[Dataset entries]
= = = = =
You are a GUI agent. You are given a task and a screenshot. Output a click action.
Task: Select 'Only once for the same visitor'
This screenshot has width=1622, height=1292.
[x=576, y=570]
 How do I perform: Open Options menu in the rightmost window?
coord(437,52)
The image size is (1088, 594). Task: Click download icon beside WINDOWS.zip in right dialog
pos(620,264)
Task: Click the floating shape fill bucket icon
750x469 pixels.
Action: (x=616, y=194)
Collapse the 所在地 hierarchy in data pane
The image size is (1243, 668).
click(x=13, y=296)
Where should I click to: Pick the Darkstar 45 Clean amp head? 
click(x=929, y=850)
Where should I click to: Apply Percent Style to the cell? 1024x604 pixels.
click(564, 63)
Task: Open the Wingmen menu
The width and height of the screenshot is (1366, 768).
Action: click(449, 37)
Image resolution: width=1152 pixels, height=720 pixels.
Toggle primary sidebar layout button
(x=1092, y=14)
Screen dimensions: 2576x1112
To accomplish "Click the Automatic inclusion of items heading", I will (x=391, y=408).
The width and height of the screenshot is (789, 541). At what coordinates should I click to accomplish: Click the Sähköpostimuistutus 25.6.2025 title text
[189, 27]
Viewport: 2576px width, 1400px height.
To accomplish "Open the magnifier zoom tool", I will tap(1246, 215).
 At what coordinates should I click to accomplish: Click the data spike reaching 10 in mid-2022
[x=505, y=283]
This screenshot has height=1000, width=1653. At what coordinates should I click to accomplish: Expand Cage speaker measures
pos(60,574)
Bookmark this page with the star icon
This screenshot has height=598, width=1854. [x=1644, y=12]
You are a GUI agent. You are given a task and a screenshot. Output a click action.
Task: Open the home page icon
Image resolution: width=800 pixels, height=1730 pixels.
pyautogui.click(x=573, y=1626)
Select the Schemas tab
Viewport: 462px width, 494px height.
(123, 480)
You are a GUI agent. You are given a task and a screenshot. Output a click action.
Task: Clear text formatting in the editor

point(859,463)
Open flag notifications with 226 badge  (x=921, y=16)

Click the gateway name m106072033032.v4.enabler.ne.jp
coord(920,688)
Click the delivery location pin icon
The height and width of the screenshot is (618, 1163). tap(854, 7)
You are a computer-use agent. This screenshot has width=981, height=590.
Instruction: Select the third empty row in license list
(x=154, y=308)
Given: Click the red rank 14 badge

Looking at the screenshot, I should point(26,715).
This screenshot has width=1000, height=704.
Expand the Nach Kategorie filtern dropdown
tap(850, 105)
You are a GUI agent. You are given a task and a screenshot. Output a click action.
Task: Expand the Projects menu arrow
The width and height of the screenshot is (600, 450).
= = = = =
WORK INSTRUCTIONS:
Which lines above include the word "will"? Show each one.

EXERCISE RESPONSE:
To accomplish "Click the Automatic inclusion of items heading", I will (x=391, y=408).
To accomplish "Open the magnifier zoom tool", I will tap(1246, 215).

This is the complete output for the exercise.